4.4 Minimum Vesting Period. Notwithstanding any other provision of the Plan to the contrary, equity-based Awards granted under the Plan shall vest no earlier than the first anniversary of the date the Award is granted (excluding, for this purpose, any (i) Substitute Awards, (ii) Shares delivered in lieu of fully vested cash Awards and (iii) Awards to Non-Employee Directors that vest on the earlier of the one year anniversary of the date of grant or the next annual meeting of stockholders which is at least 50 weeks after the immediately preceding year’s annual meeting); provided, that, the Committee may grant equity-based Awards without regard to the foregoing minimum vesting requirement with respect to a maximum of five percent (5%) of the Share Reserve (subject to adjustment under Section 4.2); and, provided further, for the avoidance of doubt, that the foregoing restriction does not apply to the Committee’s discretion to provide for accelerated exercisability or vesting of any Award, including in cases of Retirement, death, Disability or a Change in Control, in the terms of the Award or otherwise.
Section 5. Eligibility.
Any Employee, Director or Consultant shall be eligible to be designated a Participant; provided, however, that Non-Employee Directors shall only be eligible to receive Awards granted consistent with Section 10.
Section 6. Stock Options and Stock Appreciation Rights.
6.1 Grant.
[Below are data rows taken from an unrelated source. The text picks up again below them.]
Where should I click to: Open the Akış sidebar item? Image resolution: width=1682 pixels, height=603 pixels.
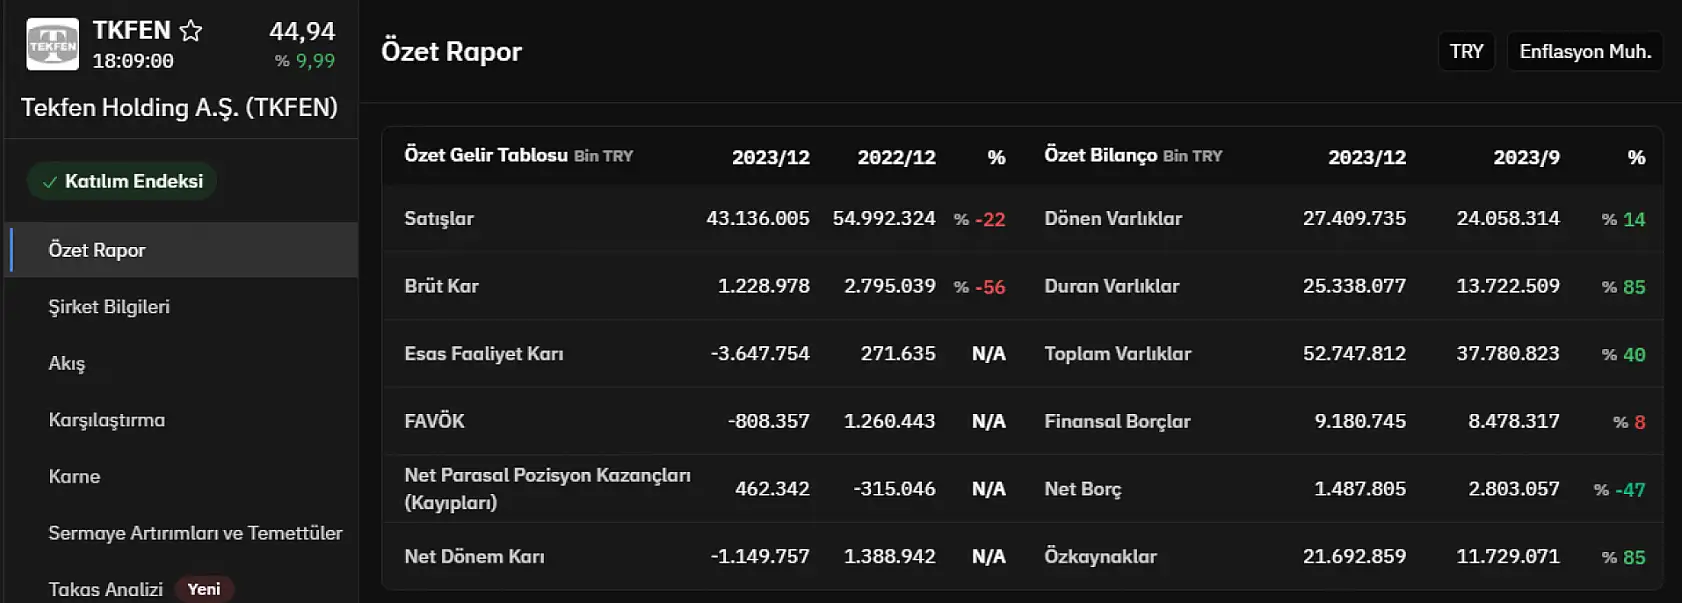[x=67, y=363]
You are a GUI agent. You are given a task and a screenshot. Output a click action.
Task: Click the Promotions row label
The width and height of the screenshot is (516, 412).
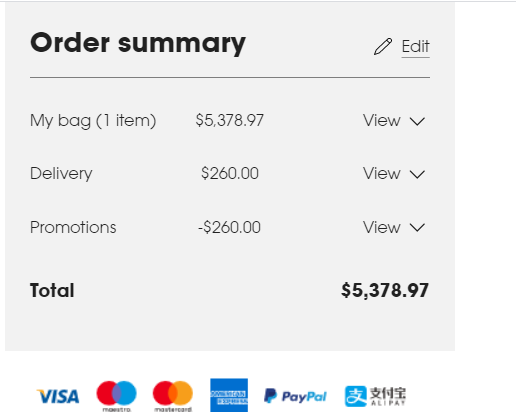click(73, 227)
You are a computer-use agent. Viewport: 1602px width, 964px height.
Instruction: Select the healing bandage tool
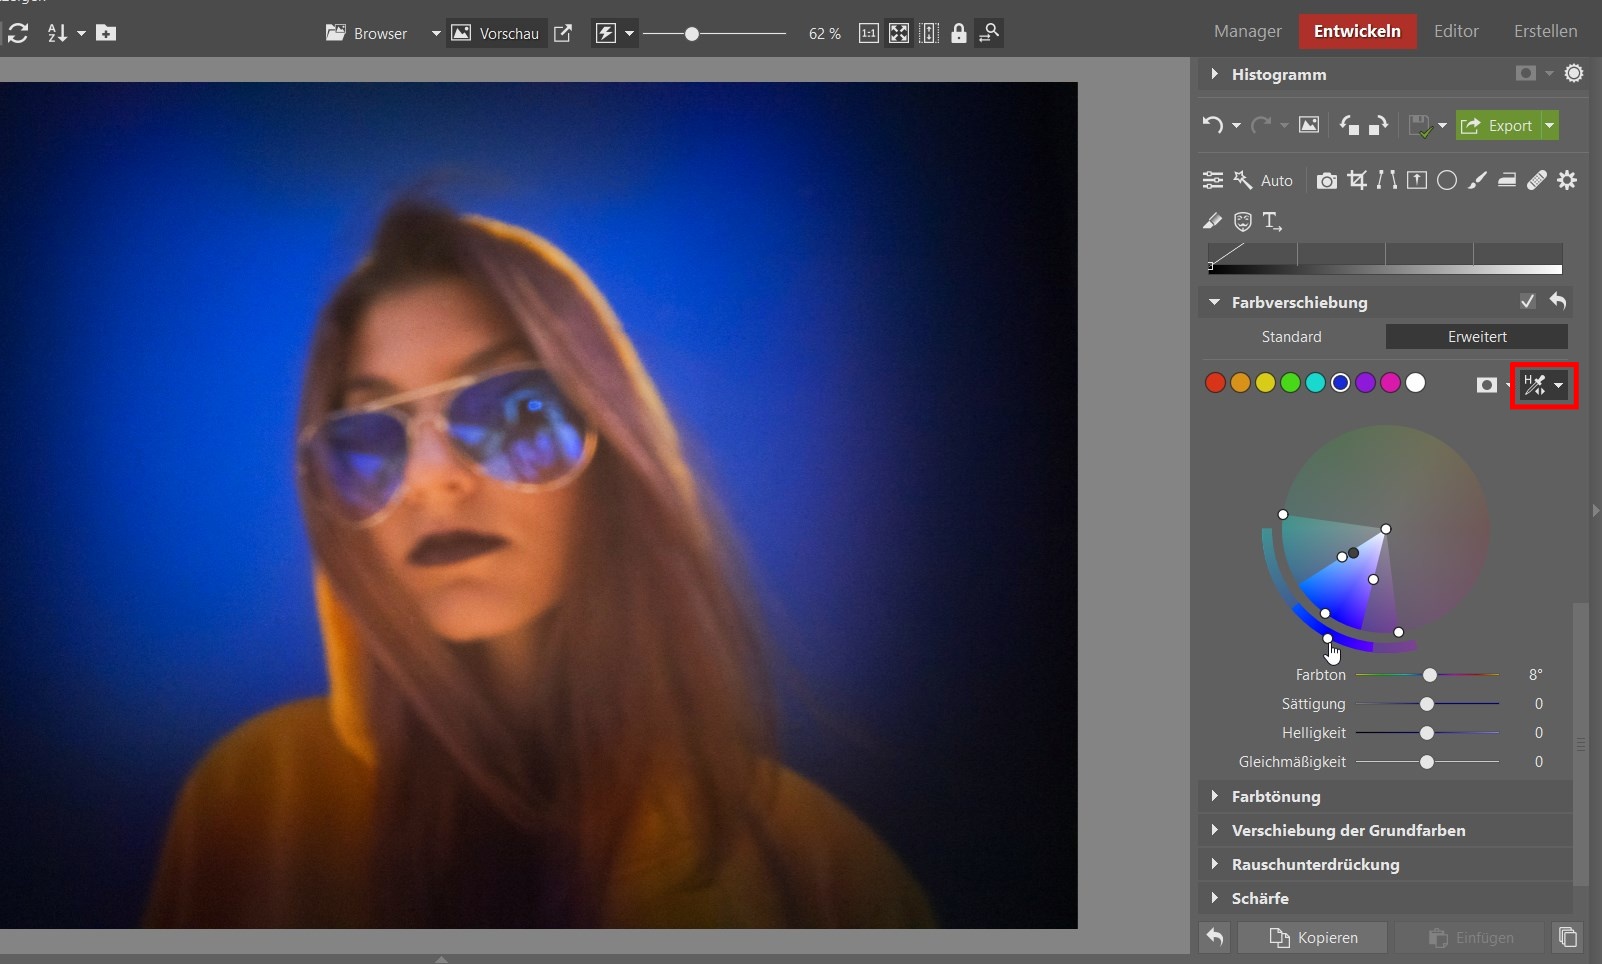[x=1537, y=180]
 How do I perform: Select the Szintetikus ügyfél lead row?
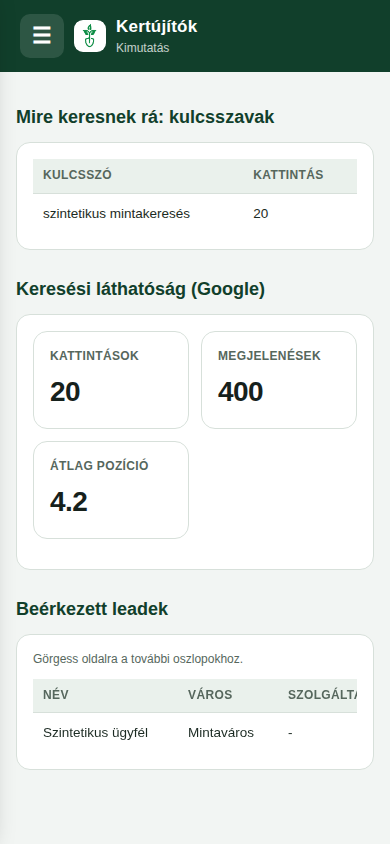(195, 733)
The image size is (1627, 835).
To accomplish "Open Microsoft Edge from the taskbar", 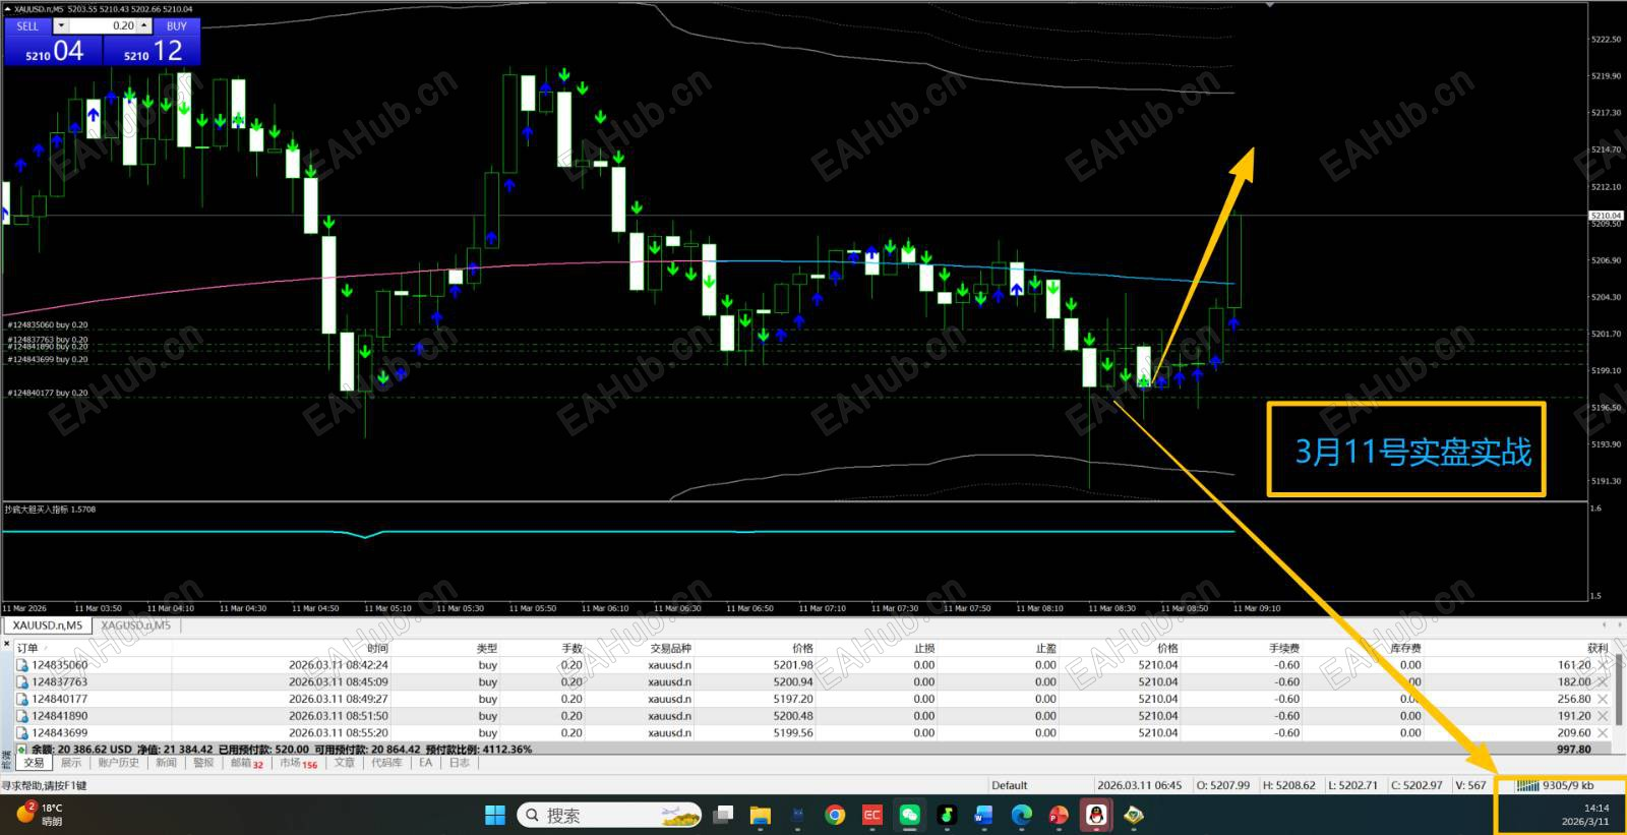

The grant of an Option shall take place when the Committee by resolution, written consent or other appropriate action determines to grant such Option for a particular number of Shares to a particular Participant at a particular Option Price. An Option may be granted with or without a related SAR. A SAR may be granted with or without a related Option. The provisions of Option Awards need not be the same with respect to each Participant. In the case of Incentive Stock Options, the terms and conditions of such grants shall be subject to and comply with Section 422 of the Code, as from time to time amended, and any regulations implementing such statute. To the extent an Option does not qualify as an Incentive Stock Option for any reason, such Option shall be treated as a Non-Qualified Stock Option.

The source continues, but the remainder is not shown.